PROBLEM TO WORK ON
In the text about motorcycle rides in Arizona, what name is given to the mountainous portion of 89A north of Prescott?

GIVEN PASSAGE
────

Motorcycle Rides in Arizona: Sedona, Scottsdale area - Spines, thorns, prickles, barbs

Motorcycle Rides in Arizona: Sedona, Scottsdale area - Spines, thorns, prickles, barbs, horns, needles, spikes, everything wants to hurt you!

5% humidity deprives most living things any chance of thriving.  Oxymoronic “river” signs mark parched sandy gulches where runoff collects for a few short minutes before re-vaporizing for the next few weeks – or months. Most every living thing is so bent on survival it threatens all others with spines and needles, fangs and venom to keep them at a distance. Nature has obviously posted the “Do Not Enter” sign.

A long motorcycle ride looping north from Scottsdale

We stuck to local sights the first day, visiting Cave Creek for lunch, and Natural Bridge to the north. The next day, we followed 74 northwest to US 60, then veered north on 89 near Wikenburg. The ride to Wikenburg was pretty miserable, just dry empty desert, highway traffic, vast open spaces.

Motorcycle Rides in Arizona: Sedona, Scottsdale - Natural Bridge, AZ

Motorcycle Rides in Arizona: Sedona, Scottsdale - Natural Bridge, AZ, one of the side trips worth taking.

Route 89 soon climbs through a nice section of switchbacks to gain some elevation. The terrain gets a little more green and hospitable and the riding improves as the road seeks the better passage between the rolling hills. Riding along you are taunted by the “No trucks over 50 ft length X miles ahead on 89”, and when you finally pass through Wilhoit the ride gets nice and curvy and fun.

Motorcycle Rides in Arizona: Sedona, Scottsdale area - A break near Prescott.

Motorcycle Rides in Arizona: Sedona, Scottsdale area - A break near Prescott. Returning the phone calls that come in while I'm riding.

89 then passes through the town of Prescott which so interested us, we discussed the potential for basing there for a future trip. It seems to have a lot to offer. North of Prescott, we veered east on 89A for the best section of road I found this trip – the mountainous portion known as the Mingus Highway.

────

(Element lookup records)
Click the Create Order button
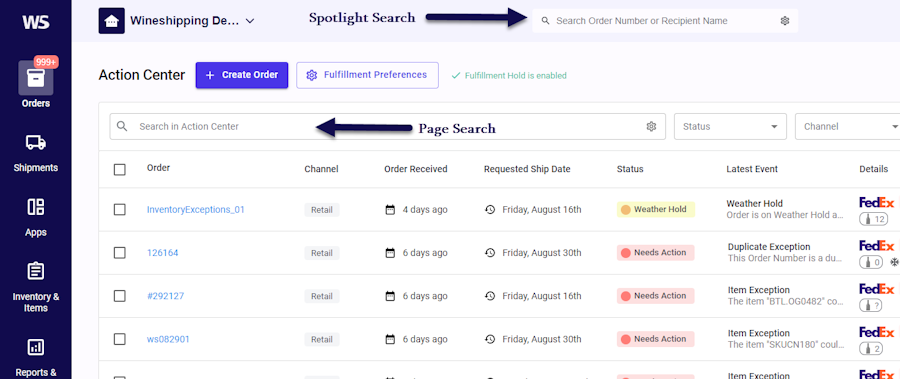Viewport: 900px width, 379px height. point(242,75)
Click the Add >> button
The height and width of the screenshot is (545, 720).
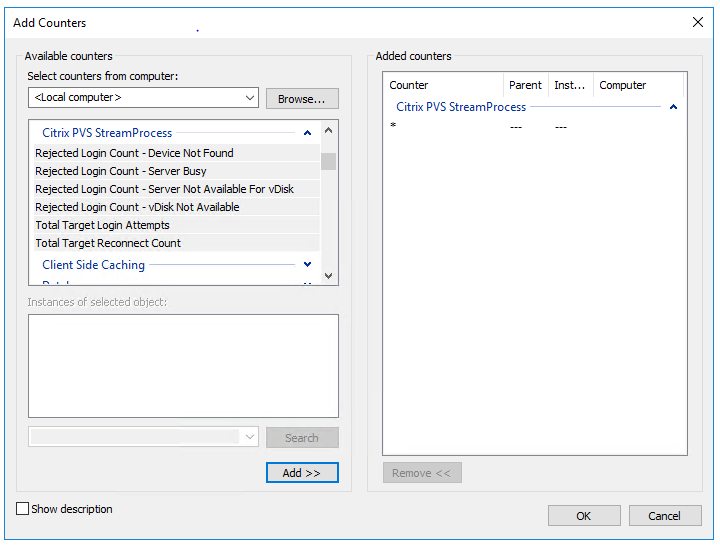coord(302,473)
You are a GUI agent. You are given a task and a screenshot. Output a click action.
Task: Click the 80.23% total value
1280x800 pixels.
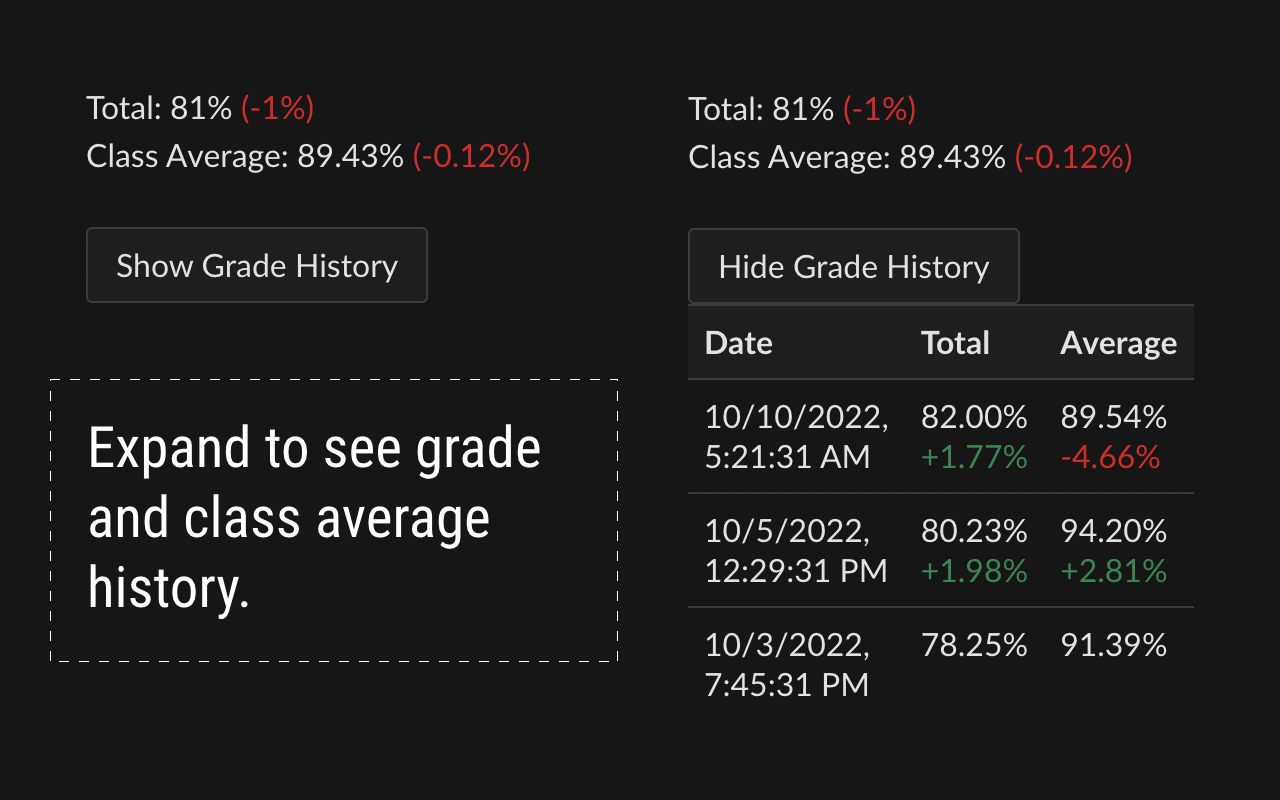pyautogui.click(x=974, y=530)
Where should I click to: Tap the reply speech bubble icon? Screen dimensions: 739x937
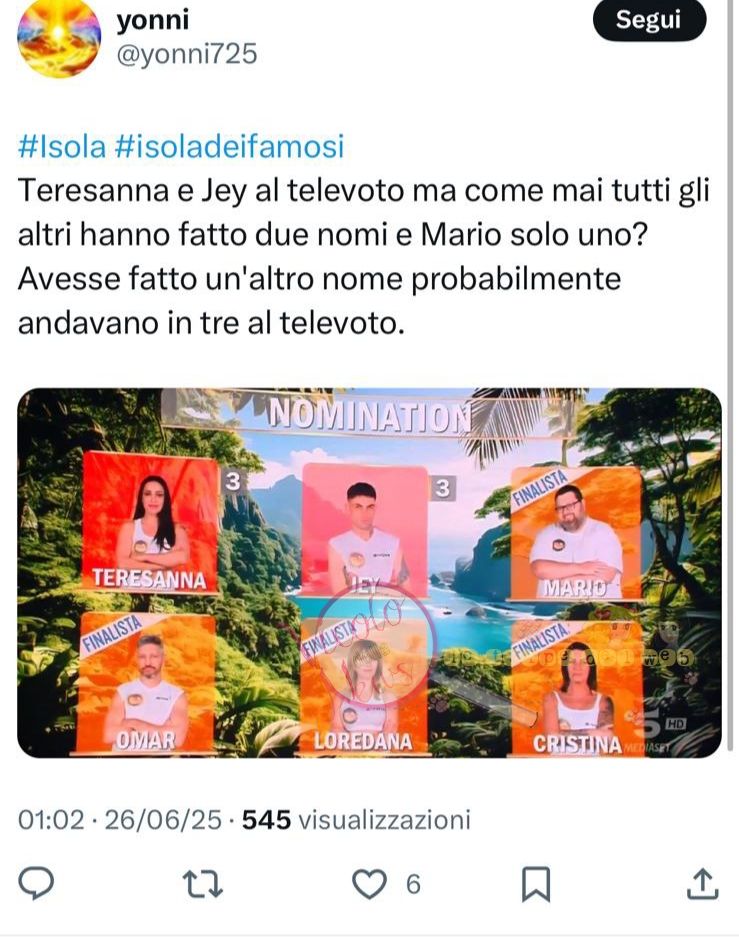coord(36,883)
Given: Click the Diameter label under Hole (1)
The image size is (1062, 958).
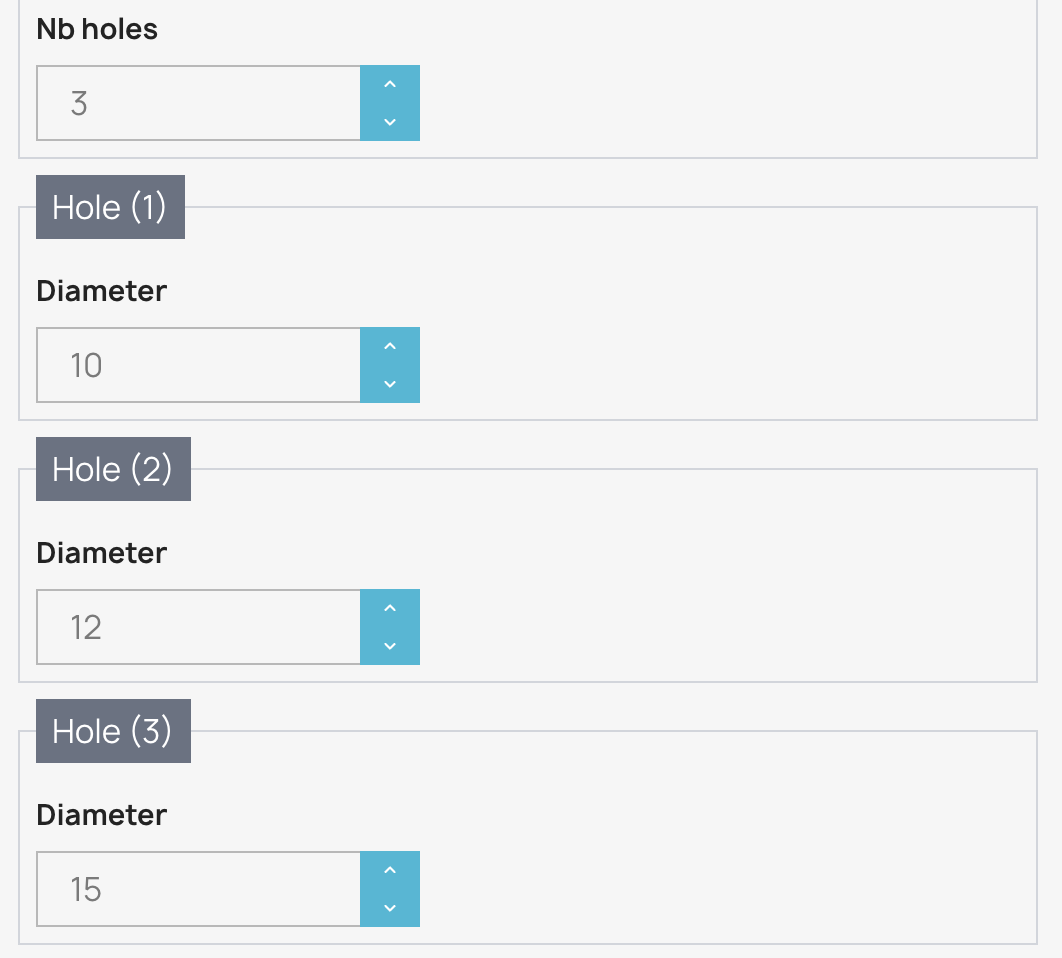Looking at the screenshot, I should [101, 291].
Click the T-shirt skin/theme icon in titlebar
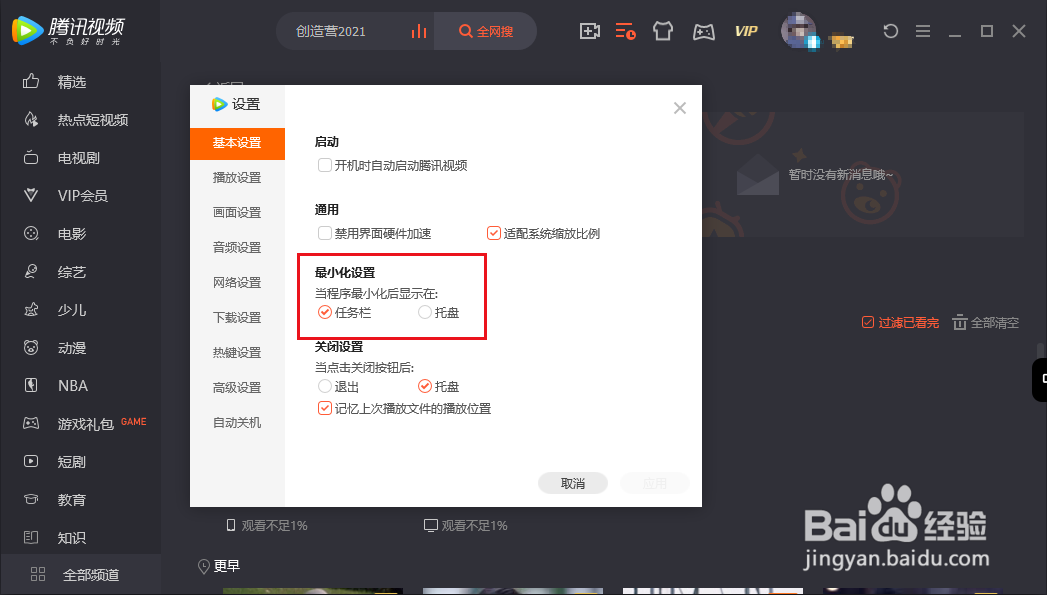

────

EXERCISE RESPONSE
The Mingus Highway.